Companies 'Must See Cyber Attacks as Inevitable'

Kaspersky employee
An employee works near screens in the virus lab at the headquarters of Russian cyber security company Kaspersky Labs in Moscow July 29, 2013. Sergei Karpukhin/Reuters

A top executive from the firm whose forensic experts investigated the Sony Corporation cyberhack last year says we "shouldn't be surprised" by the recent cyber robbery of up to $1bn - deemed one of the world's biggest cyber heists to date - and that companies should plan for the worst and see attacks as an inevitability.

A report by Kaspersky Lab, a cyber security company, revealed on Monday that up to 100 banks and financial institutions in 30 countries, including Russia, France, Germany, the UK, Spain, Poland, Norway and Switzerland, have been attacked in an unprecedented cyber robbery.

The gang responsible, dubbed 'Carbanak' and comprising of members from Russia, China and Ukraine, is believed to have been taking up to $10m at a time from banks over periods of two to four months since 2013, using various techniques including 'spearfishing' - the sending of malware-infected emails to individual employees which activate once opened.

Well-organised and more sophisticated cyber attacks are becoming more prevalent and a serious threat to large corporations. Last year Sony Corp suffered a massive breach of its systems by hackers who infected company PCs with malware, forced much of its network offline, exposed a tranche of confidential emails and released five Hollywood film scripts.

Richard Turner, EMEA vice president at cyber security firm FireEye, says this recent security breach is not a unique incident and that we will continue to see similar attacks. He says he feels we are a "significant way away" from getting the problem under control and a combined effort from governments and government agencies and greater information sharing is needed to tackle it.

"We can encourage businesses to spend as much money on this as we like, but until we can create a disincentive for people pursuing this career there will be an ongoing tide of talent moving into cyber crime and the problem will cease to reduce," he says.

"Legislatures should focus on building more collaboration between different countries and law enforcement agencies, so we can see a corresponding increase in successful prosecutions against this ever-growing wave of cyber attacks.

"FireEye is a big advocate of sharing intelligence - there is a significant role for government and government agencies to play in this."

He says financial services organisations are the most targeted group of commercial organisations, based on threat analysis compiled by FireEye on a regular basis, and that many are vulnerable to security breaches as they are not keeping up with the pace of the threat.

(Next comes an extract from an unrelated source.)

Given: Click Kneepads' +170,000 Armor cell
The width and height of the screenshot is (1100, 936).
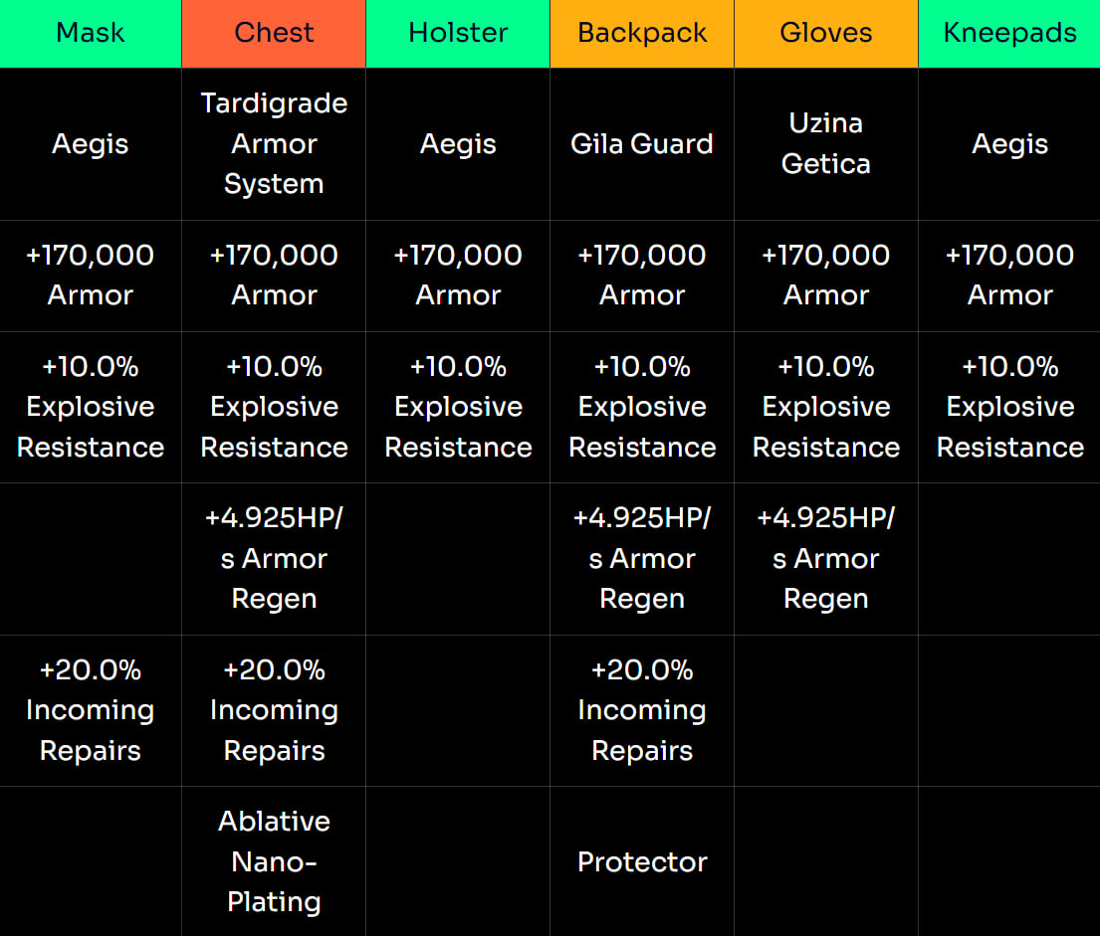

"In reality, most spending in security is on technology designed to protect, which is great until one of these groups manages to compromise them. In that scenario the organisation is vulnerable," he says. "In addition to spending money to prevent attacks, companies must have the mindset that breaches are inevitable, and they've got to be able to identify breaches quickly after they have occurred and then launch a proportionate response. This is a challenge for many businesses as they're not security companies."

He adds that businesses should look at their security spending and determine if it is enough, but emphasises that there should not be a call for ever-increasing sums of money to be spent on security - rather "quality rather than quantity". He says companies ought to consider developing partnerships with outside organisations to help them minimise the volume of attacks and understand how hackers got in and why.

"They must look at the risk a hack might have on their shareholder value and whether it has the potential to seriously harm the business," he says.

Meanwhile, Caroline Baylon, a research associate in science, technology and cyber security in the international security department at Chatham House, the Royal Institute of International Affairs, says this recent attack highlights the problem of the 'loop system', where cyber criminals become more wealthy and resourceful following a successful hack operation.

"It's much cheaper to attack than to defend," she observes. "Cyber criminals are stealing money from banks, so now they have even more money; they become very successful and well financed. Launching an attack is cheap compared to the potential pay off."

She says she wouldn't be surprised if, in the future, this method of attack was used by warring states to destabilise their financial sectors.

"No state wants to open this can of worms," she says. "But if you had tensions between two states, as we do at the minute, then if you can undermine confidence in the financial sector and banks, that could be more effective than launching a physical attack."